[Collected data entries]
+---+

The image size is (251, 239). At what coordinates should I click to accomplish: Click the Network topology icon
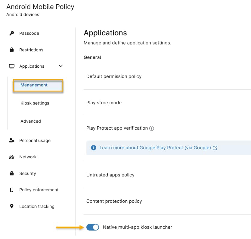tap(12, 157)
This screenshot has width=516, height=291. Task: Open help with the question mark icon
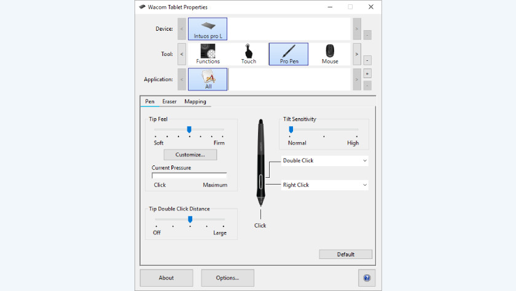367,277
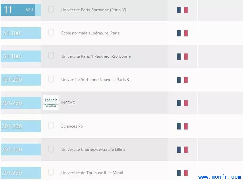This screenshot has width=243, height=180.
Task: Click the French flag for Université Paris-Sorbonne (Paris IV)
Action: click(182, 10)
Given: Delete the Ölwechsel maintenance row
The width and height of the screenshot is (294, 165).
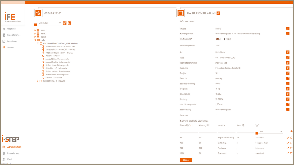Looking at the screenshot, I should [291, 153].
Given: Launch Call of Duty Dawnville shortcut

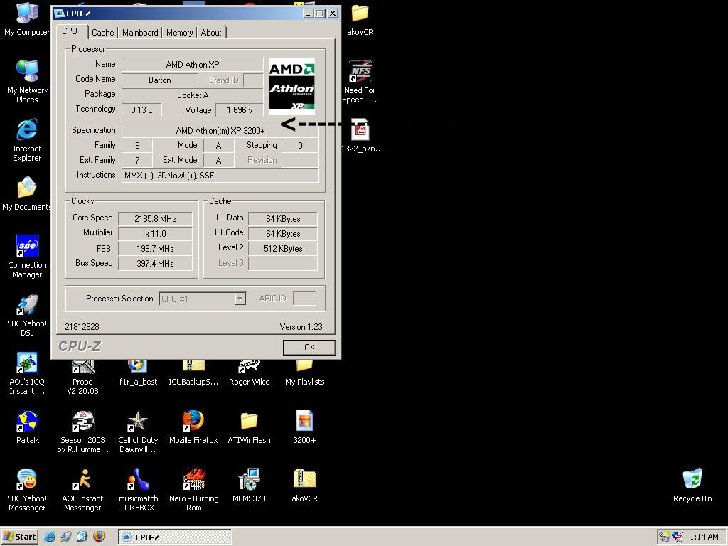Looking at the screenshot, I should click(x=138, y=422).
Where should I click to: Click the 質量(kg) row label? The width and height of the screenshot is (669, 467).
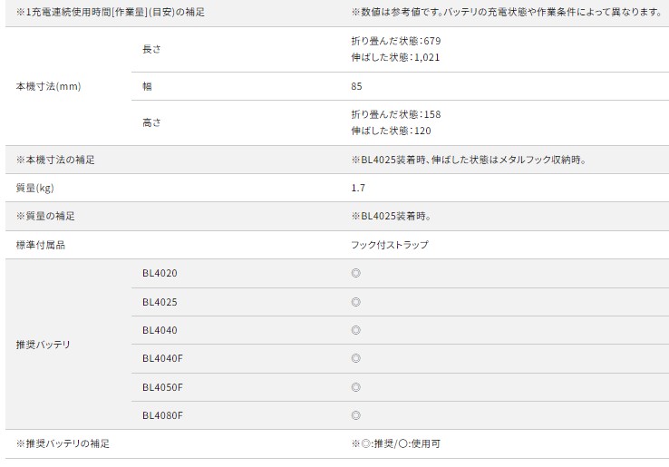(36, 188)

+---+

■ **Exercise details**:
Word for word, repeat each record above; leave out every picture.

■ **Exercise output**:
The image size is (251, 239). At what coordinates should I click to accomplish: Click the Network topology icon
tap(12, 157)
This screenshot has width=516, height=291. Task: Open help with the question mark icon
367,277
This screenshot has width=243, height=180.
Task: Click the French flag for Université Paris-Sorbonne (Paris IV)
Action: click(182, 10)
Given: Delete the Ölwechsel maintenance row
The width and height of the screenshot is (294, 165).
Looking at the screenshot, I should [291, 153].
Given: Launch Call of Duty Dawnville shortcut

Looking at the screenshot, I should click(x=138, y=422).
Where should I click to: Click the 質量(kg) row label? The width and height of the screenshot is (669, 467).
(36, 188)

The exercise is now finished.